Playing acoustic is hardly alien to Peter Frampton — “Baby, I Love Your Way” from Frampton Comes Alive, anybody? But it did take him awhile to wrap his head around the idea of doing a whole album that way.
“People have been trying to get me to do it for years, and I just didn’t want to try it,” Frampton — who releases the 11-track Acoustic Classics, premiered exclusively below, on Feb. 26 — tells Billboard. “I now think it was just stubbornness and fear — or fear and then stubbornness because I was scared.”
Frampton put those fears aside to record Acoustic Classics in his Nashville studio, playing acoustic guitar and bass and a bit of piano on “I’m In You.” Regular collaborator Gordon Kennedy joins on the lone new song, “All Down To me,” but the album is mostly populated by a combination of favorites — yes, even “Do You Feel Like I Do” and “Show Me The Way,” the latter complete with Talk Box — and lesser-known gems such as “Fig Tree Bay,” the first track from his 1972 solo debut Wind of Change, “Sail Away” and “Penny For Your Thoughts.”
“When I started the CD I thought, ‘Ha ha, it’s gonna take me a couple of days,’ and yes, was I wrong,” Frampton says with a laugh. “I have such a high standard of my own output that when I did two or three tracks, I came into the control room and listened to them and I was just, ‘It’s OK. It’s good. It’s fine,’ but I wanted more. So I spent a few months going in every day doing different performances of different songs until I found the ones that worked for me and I thought people would like. I wanted it to be like, ‘Hey, sit down, I’ve just written a song’ and I sit down and play you ‘Lines on My Face’ or whatever and you were likely drawn in ’cause you’re the only person in the room besides me, and that’s how I look at it, like a one-on-one experience.”
Frampton acknowledges that given the iconic epic it is as a live piece, he initially did not consider including “Do You Feel Like I Do” on Acoustic Classics.” But towards the end of the recording process changed his mind. “I thought, ‘Look, I’ve done all the others. Let’s give it a go,'” Frampton recalls. “I think the most important thing for me was that the instrumental portion of the beginning came off well. It’s just a different take on it, y’know? It’s an acoustic ‘Do You Feel.’ I can understand if some people just won’t listen to it because they only want to hear the other one, but for me, going from ‘I can’t do that’ to ‘Yeah, it’s not so bad,’ it works for me.”
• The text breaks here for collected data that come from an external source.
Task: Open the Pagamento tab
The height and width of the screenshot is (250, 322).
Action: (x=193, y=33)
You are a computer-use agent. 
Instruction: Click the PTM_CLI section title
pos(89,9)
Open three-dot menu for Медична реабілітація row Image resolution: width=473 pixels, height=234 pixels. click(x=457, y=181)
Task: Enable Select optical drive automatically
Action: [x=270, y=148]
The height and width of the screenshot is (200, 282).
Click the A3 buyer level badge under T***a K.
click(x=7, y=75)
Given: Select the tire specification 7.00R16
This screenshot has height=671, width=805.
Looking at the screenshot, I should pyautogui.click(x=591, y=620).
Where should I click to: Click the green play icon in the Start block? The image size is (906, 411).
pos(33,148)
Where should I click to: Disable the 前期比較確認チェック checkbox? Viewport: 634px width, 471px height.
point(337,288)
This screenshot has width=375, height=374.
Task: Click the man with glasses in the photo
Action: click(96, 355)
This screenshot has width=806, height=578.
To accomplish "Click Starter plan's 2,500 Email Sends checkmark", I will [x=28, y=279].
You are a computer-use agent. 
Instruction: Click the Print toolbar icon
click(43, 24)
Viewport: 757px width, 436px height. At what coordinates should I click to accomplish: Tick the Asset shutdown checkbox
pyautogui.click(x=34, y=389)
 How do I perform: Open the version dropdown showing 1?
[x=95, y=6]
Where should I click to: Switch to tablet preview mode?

Frampton, Kennedy and Frampton’s son Julian toured acoustically last fall and are headed out for another 13-show run of the west coast on March 9. In addition to the Acoustic Classics, Frampton also performs Buddy Holly’s “Peggy Sue,” the Beatles‘ “Norwegian Wood,” material from his Humingbird in a Box EP and a couple of Humble Pie tracks — and, he notes,”We talk a lot between songs.” One of the show will be filmed for broadcast on AXS later this year, and a live release and perhaps a second acoustic album are under consideration. But Frampton, who plans to be on the road with his full band this summer doing dates with Lynyrd Skynyrd and Gregg Allman, is also looking forward to plugging back in for his next album.
“I need to move forward as well; I don’t want to get stuck right there (acoustically) too long,” he explains. “I want to move on to something different and then maybe the album after that might be a live acoustic show. Some people in this industry have said that the more senior artists like myself, no one wants to hear new music from them, so don’t worry about it. I get it. But that’s what I do, you know? You can’t just stop. So even though new music from me isn’t going to leap to the Top 40 stations or streams or whatever, it doesn’t matter because it’s what I do every day. I’m always creating. Whether people want to hear it or not, I’m gonna do it.”
Frampton’s mind these days is also on the passing of good friend David Bowie, who Frampton has known since school days in England and played with both then and as part of Bowie’s 1987 Glass Spider Tour Band. “It’s hard to talk about for me, still,” Frampton says. “He was a great, dear friend, and as an artist he was totally unique. We grew up together. We went to the same school, so obviously it’s hit me very hard. That was a tough day — for everybody. I”m not saying I’m special, but it just so happened that I knew him all my life so it was hard. It still is hard. I miss him greatly.”